Ordinarily, when Will's gone guest-blogging, I feel a duty to try to post more, and about subjects other than the 50 books club or food. But I have not been writing much recently because I have been spending a great deal of time reading. The free newspapers aren't sufficiently interesting to get me into work in the morning, let alone home again, so I pack a book. The discouraging Sleeping with the Devil that made me wish to join the CIA (a secret that people aren't telling is one I want to know); the somewhat repetitive Guns, Germs, and Steel with the great mental image of Africans mounted on rhinos decimating a horsed calvary; the obligatory Freakonomics that unfortunately had been somewhat ruined for me by all the reviews telling the stories before I read them; Richard Ford's novel Independence Day and collection of short stories A Multitude of Sins that together, though both good stories, well-told, convinced me that the next thing I read would not center around the dating life of middle-aged divorcees; The Berlin Stories that filled that requirement delightfully; the concise and honest Nervous People and Other Satires; the source of my remark, "I was just reading a story about a camel earlier today," The Day Lasts More Than a Thousand Years, and the source of a passage on which I plan to write, Tales of the Mountains and the Steppes, both by Chingiz Aitmatov, Kyrgyzstan's best known novelist; a good issue of Wilson Quarterly with a cringe-inducing description of conscientious objectors who volunteered for starvation experiments during WWII; the amazing Genghis Khan and the Making of the Modern World that reminds me of an anthropology student's pronouncement that the great thing about his major was that he could always find a counter-example; the incredible essays on the public and the private and other topics in How to Be Alone (if you were going to hit on someone on the Metro, would you chose the person engrossed in a book of that title?); and, I'm sure, others. Kremlin Rising just came from Amazon, I've ILL'd several books on missionaries and papal emmissaries to Mongolia, and I picked up the complete set of A Dance to the Music of Time at Second Story Books today (12 stories in 4 volumes).

I need to stop.

I need to practice scribbling in a steno pad while standing on the Metro so that I can break this habit of reading during the commute, then finishing more of the book in the evenings. It's 1:30am and I have insomnia because I have not written in a while and there is a giant mass of uncoordinated thoughts piling up and distracting me from sleep.

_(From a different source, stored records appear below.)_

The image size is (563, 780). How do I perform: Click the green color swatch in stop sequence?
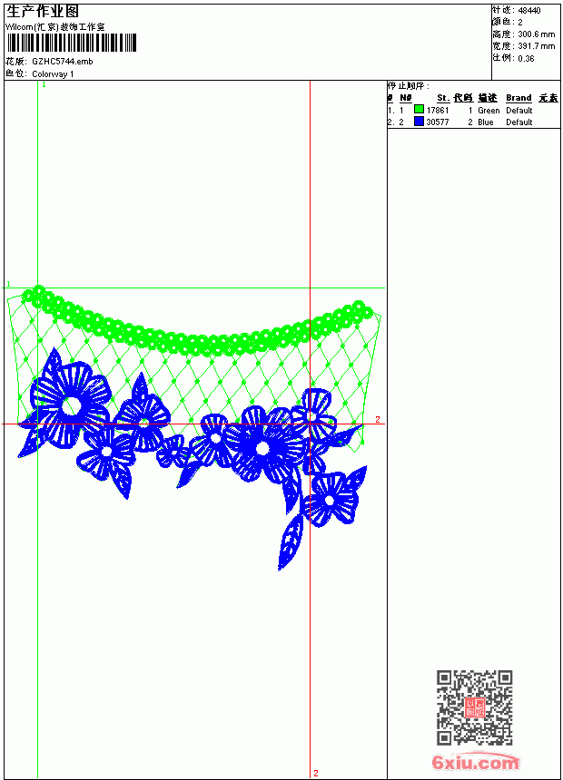click(x=419, y=110)
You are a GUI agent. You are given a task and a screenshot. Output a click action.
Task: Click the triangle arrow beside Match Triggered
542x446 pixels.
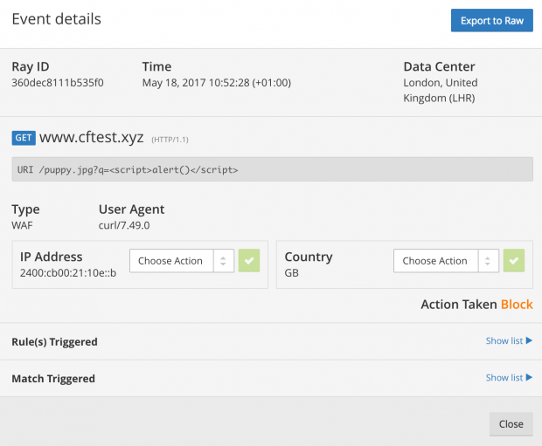click(529, 378)
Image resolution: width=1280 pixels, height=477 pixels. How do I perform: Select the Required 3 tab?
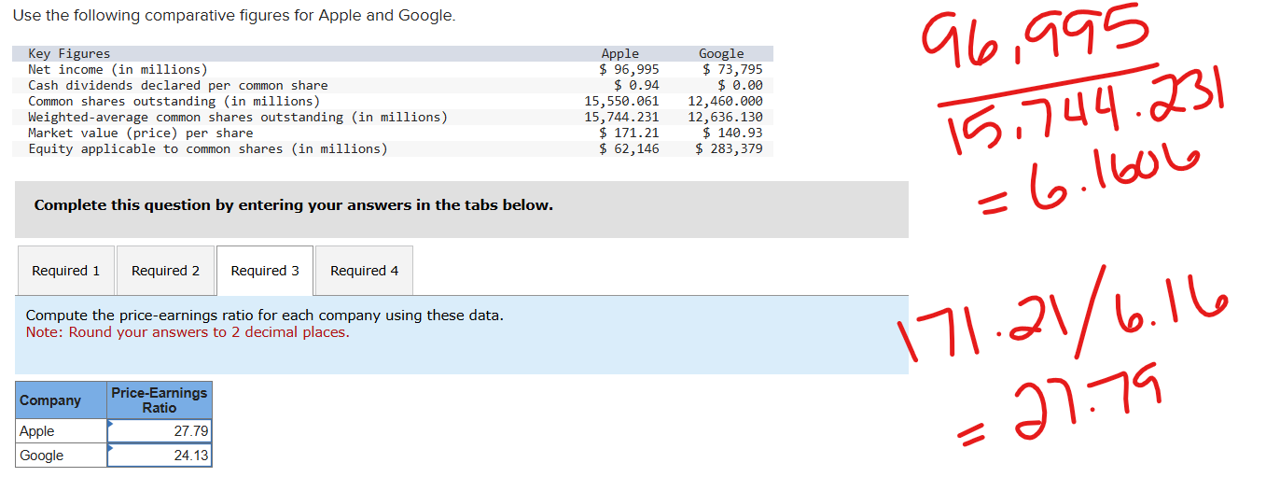265,271
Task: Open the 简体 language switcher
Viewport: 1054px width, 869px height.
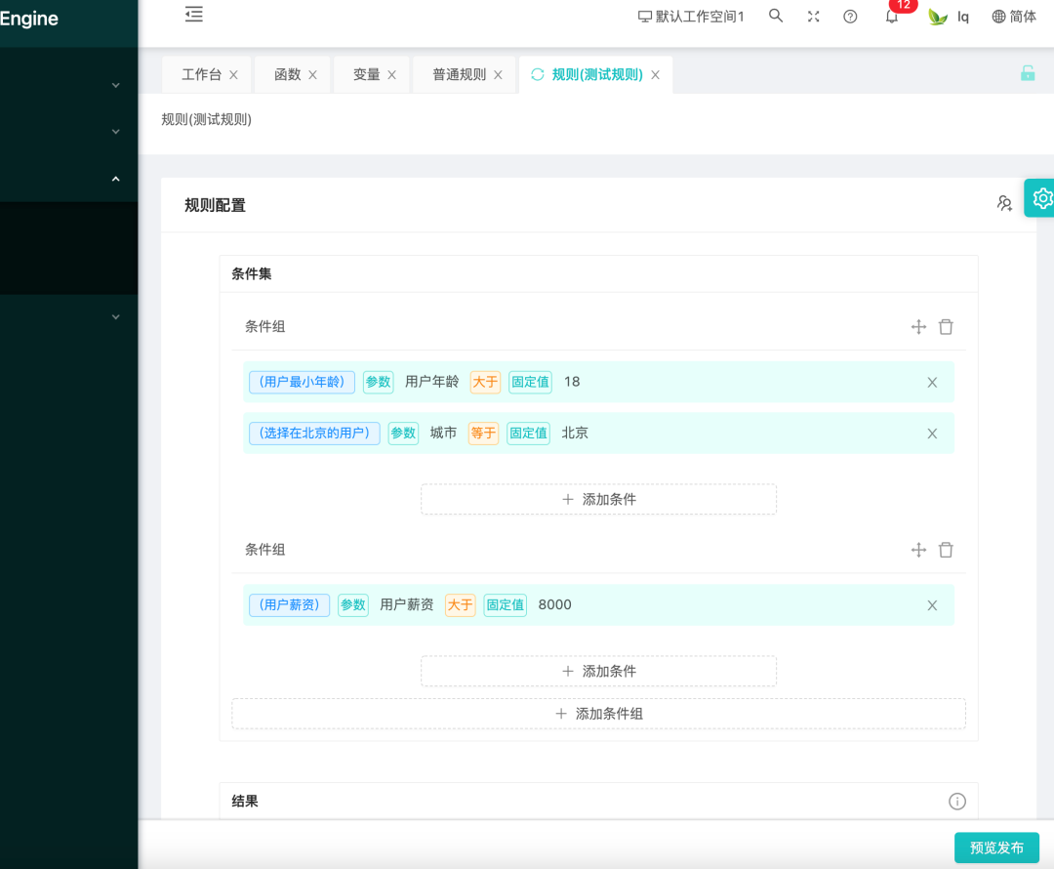Action: 1013,17
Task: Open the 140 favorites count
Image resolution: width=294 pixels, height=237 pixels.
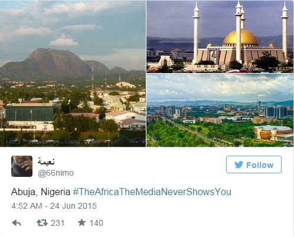Action: pyautogui.click(x=96, y=223)
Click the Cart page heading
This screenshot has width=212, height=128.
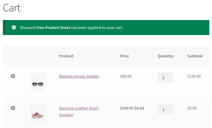pyautogui.click(x=12, y=8)
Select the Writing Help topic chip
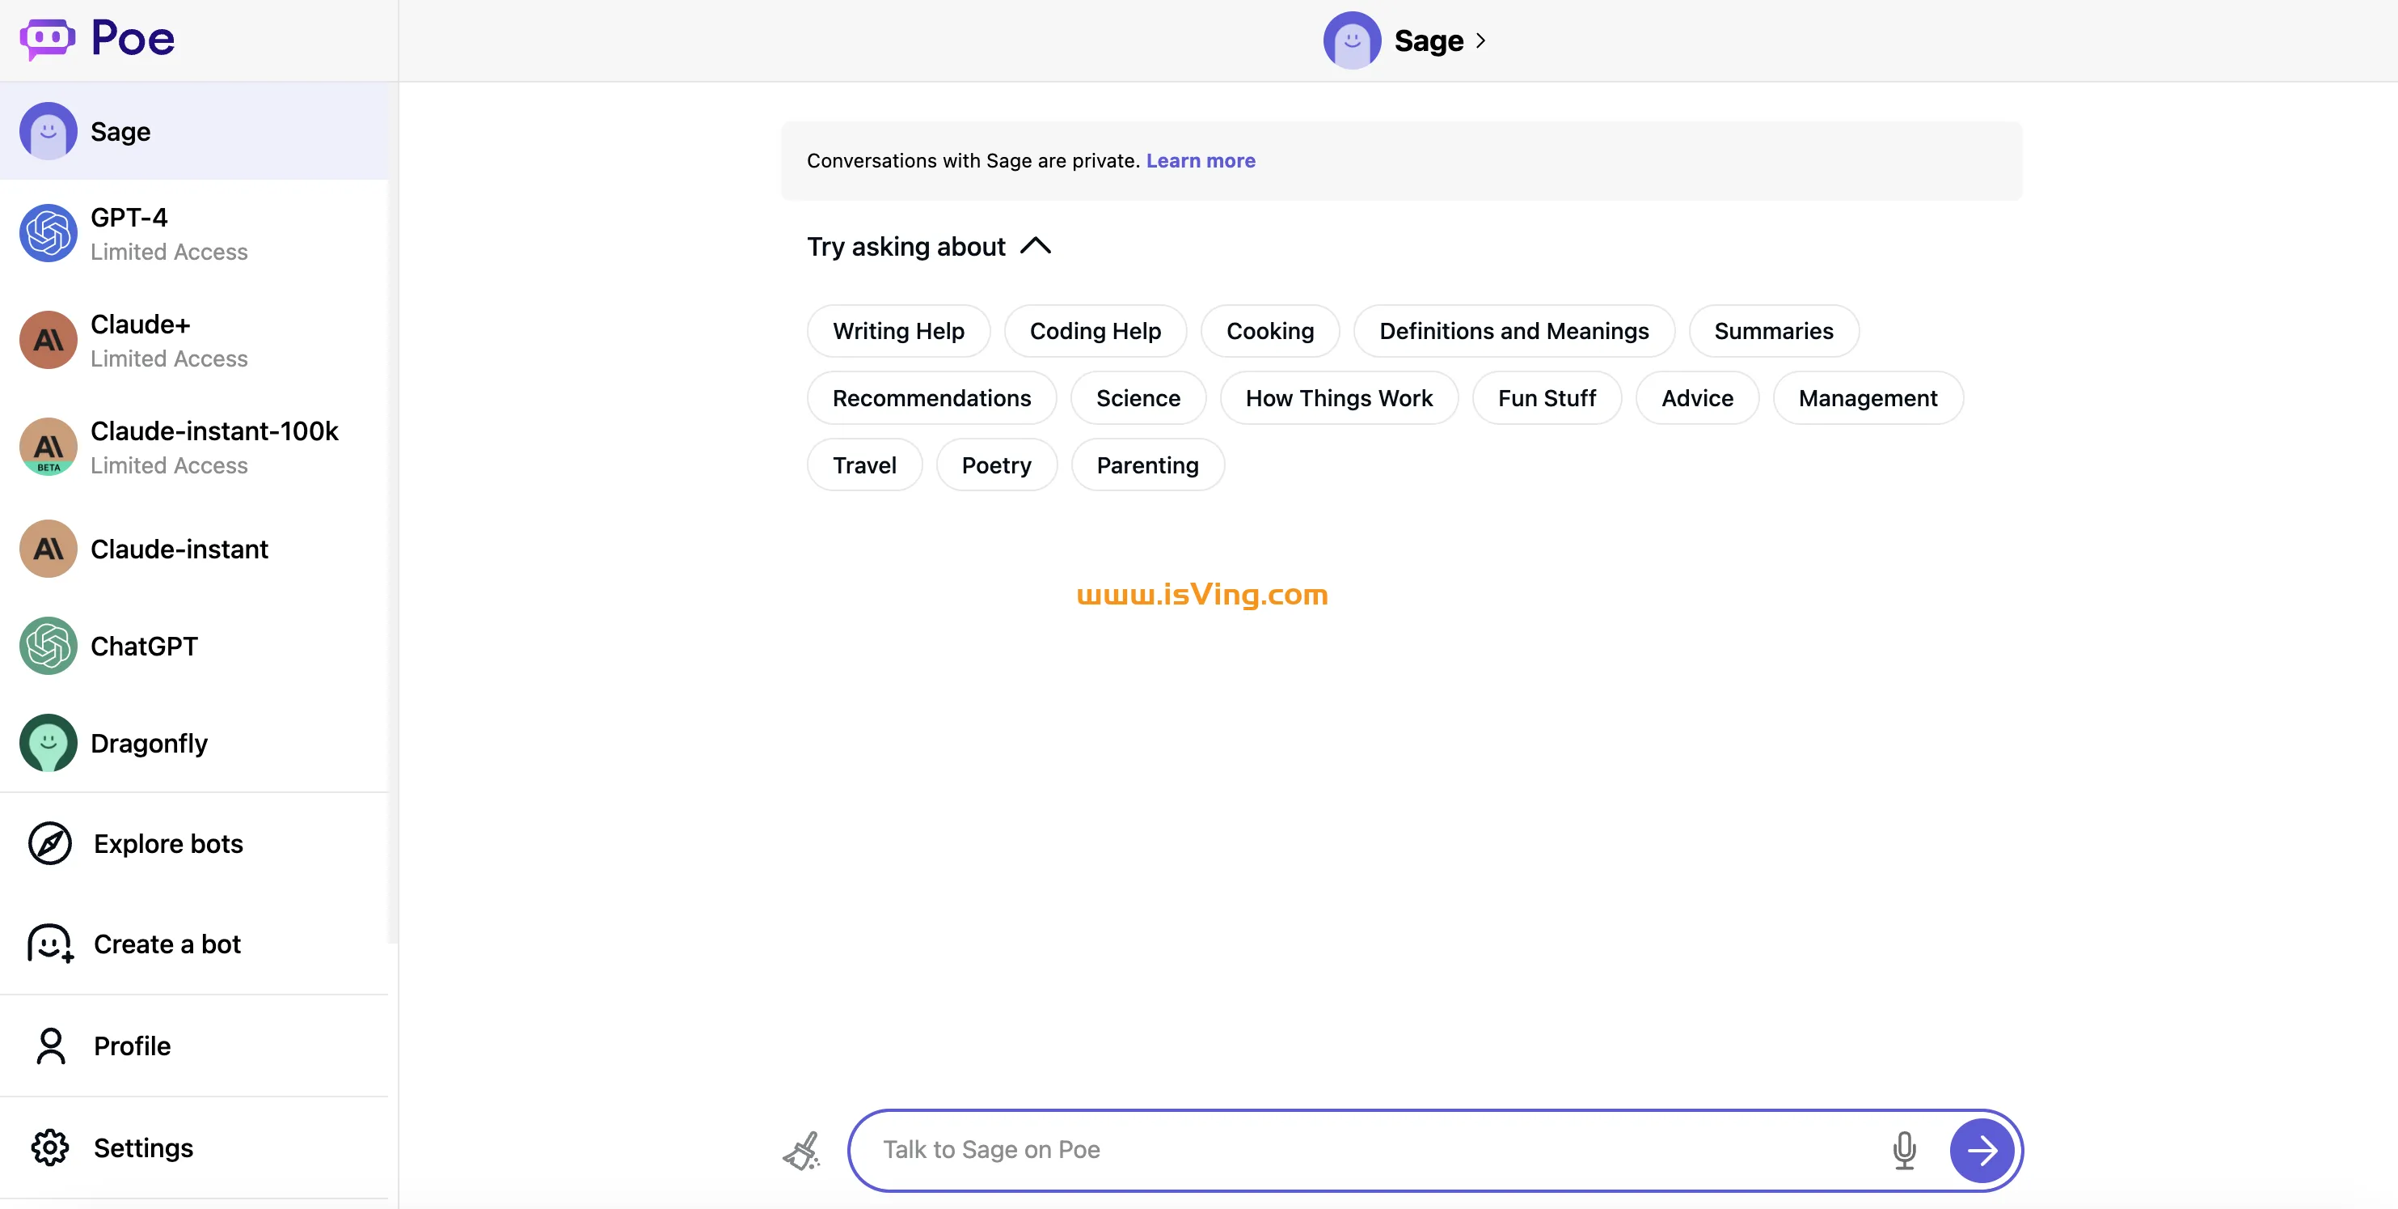Image resolution: width=2398 pixels, height=1209 pixels. 898,330
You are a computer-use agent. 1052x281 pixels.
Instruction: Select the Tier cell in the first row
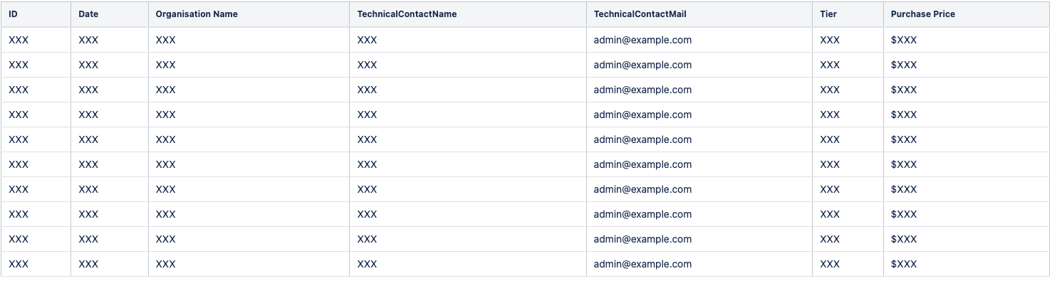[848, 40]
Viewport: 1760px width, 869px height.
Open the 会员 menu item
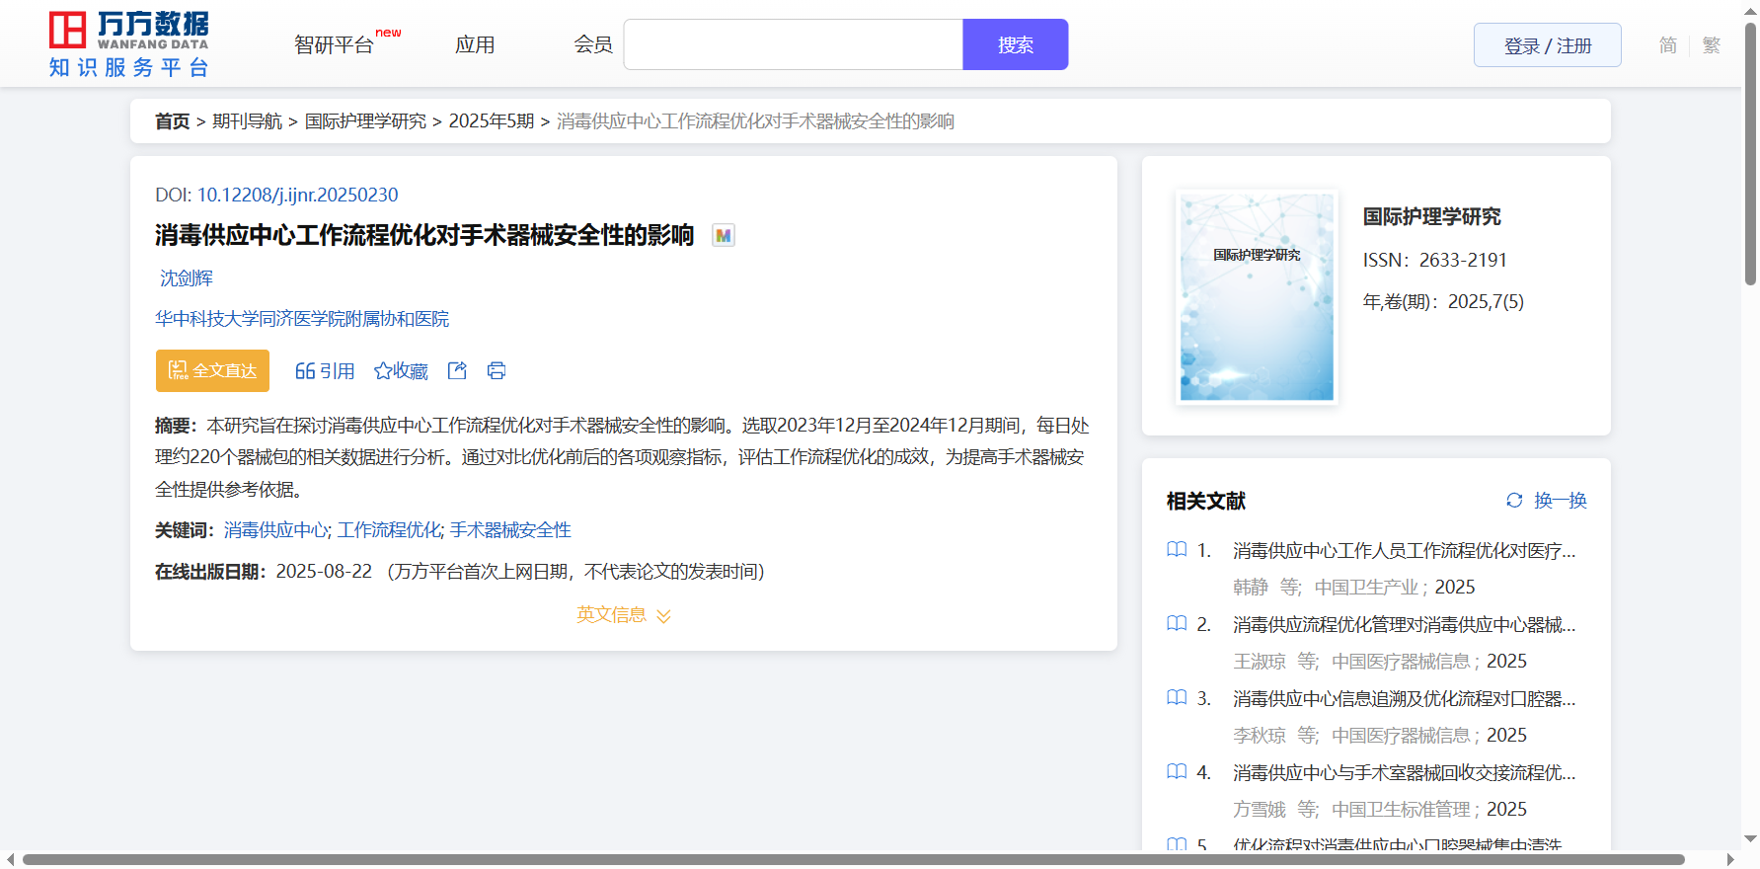593,45
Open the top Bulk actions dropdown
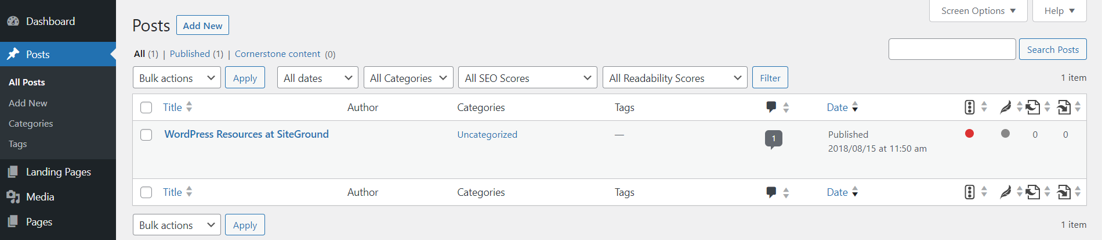This screenshot has width=1102, height=240. [x=176, y=78]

Lest you think that this is all I do, in the past month and a half, I've been to Los Angeles, back to Chicago for the first time since I left Chicago, to Baltimore for the first time since I was 8 and then to see my first MLB game (Orioles 9, Red Sox 1), and to the Shenandoahs for my first backpacking trip. I have great difficulties declining any scheme that involves leaving whatever city I'm in, particularly if it involves travelling to some place I've never been (or other novelty) or only rarely been. I think I did turn down Delaware, but tonight I began plans for New York.

And though my mind is now diverted from these readings, it's now on thoughts of where to go next. At some point, finding a job after this summer's internship and finding an apartment do need to enter into the equation (thus no Delaware, unless that's not where the beach is).

Useless.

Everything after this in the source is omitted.